- [EXERCISE INSTRUCTIONS]:
Find and copy each line in the material below where the string "computer" occurs.

----

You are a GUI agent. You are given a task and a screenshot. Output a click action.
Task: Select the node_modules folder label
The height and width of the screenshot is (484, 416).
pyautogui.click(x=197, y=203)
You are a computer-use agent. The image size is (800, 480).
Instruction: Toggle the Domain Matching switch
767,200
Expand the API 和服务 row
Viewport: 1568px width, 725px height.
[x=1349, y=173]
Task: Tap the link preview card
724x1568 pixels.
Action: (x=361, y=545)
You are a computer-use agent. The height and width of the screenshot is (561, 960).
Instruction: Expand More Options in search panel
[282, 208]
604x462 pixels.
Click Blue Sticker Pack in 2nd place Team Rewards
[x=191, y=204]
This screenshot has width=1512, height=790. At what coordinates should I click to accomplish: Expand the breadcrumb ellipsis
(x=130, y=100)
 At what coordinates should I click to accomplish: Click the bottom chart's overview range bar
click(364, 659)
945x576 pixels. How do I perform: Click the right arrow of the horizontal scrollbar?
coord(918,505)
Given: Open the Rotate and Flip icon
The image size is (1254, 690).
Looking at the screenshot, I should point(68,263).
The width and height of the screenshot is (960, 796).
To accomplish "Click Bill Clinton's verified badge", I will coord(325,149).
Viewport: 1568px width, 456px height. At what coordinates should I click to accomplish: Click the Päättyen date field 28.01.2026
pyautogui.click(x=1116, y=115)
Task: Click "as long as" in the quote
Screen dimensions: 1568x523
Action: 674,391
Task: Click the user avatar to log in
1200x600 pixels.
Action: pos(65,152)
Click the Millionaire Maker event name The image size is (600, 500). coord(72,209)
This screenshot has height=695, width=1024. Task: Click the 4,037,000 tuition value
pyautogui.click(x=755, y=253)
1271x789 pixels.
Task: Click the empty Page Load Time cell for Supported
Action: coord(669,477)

----

- [RESPONSE]:
You are a computer-use agent. The image size is (800, 480).
You are a computer-use agent. The height and width of the screenshot is (561, 960).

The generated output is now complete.